[AVAILABLE DATA Boundary: Start]
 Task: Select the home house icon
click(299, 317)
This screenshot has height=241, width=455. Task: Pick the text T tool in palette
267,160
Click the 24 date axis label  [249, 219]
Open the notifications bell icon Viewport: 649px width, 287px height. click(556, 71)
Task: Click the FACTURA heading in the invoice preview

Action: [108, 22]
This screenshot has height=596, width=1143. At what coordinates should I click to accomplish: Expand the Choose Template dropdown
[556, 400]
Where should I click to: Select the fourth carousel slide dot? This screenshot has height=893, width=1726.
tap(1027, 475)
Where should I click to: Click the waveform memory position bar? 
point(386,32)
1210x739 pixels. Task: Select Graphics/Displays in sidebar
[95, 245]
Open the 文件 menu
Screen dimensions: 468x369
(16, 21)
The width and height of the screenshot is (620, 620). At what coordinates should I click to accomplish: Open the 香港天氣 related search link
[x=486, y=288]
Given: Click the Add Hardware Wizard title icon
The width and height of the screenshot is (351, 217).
[AVAILABLE DATA Boundary: End]
**ABOUT THIS EXERCISE**.
Would you copy out all the entries above without changing a single character?

**TASK RESPONSE**.
 Task: Select the home house icon
click(299, 317)
This screenshot has height=241, width=455. Task: Pick the text T tool in palette
267,160
Click the 24 date axis label  [249, 219]
Open the notifications bell icon Viewport: 649px width, 287px height. click(556, 71)
Task: Click the FACTURA heading in the invoice preview

Action: [108, 22]
This screenshot has height=596, width=1143. At what coordinates should I click to accomplish: Expand the Choose Template dropdown
[556, 400]
Where should I click to: Select the fourth carousel slide dot? This screenshot has height=893, width=1726.
tap(1027, 475)
Where should I click to: Click the waveform memory position bar? 
point(386,32)
1210x739 pixels. Task: Select Graphics/Displays in sidebar
[95, 245]
Open the 文件 menu
Screen dimensions: 468x369
(16, 21)
The width and height of the screenshot is (620, 620). At what coordinates should I click to accomplish: Open the 香港天氣 related search link
[x=486, y=288]
Given: Click the Add Hardware Wizard title icon
The width and height of the screenshot is (351, 217).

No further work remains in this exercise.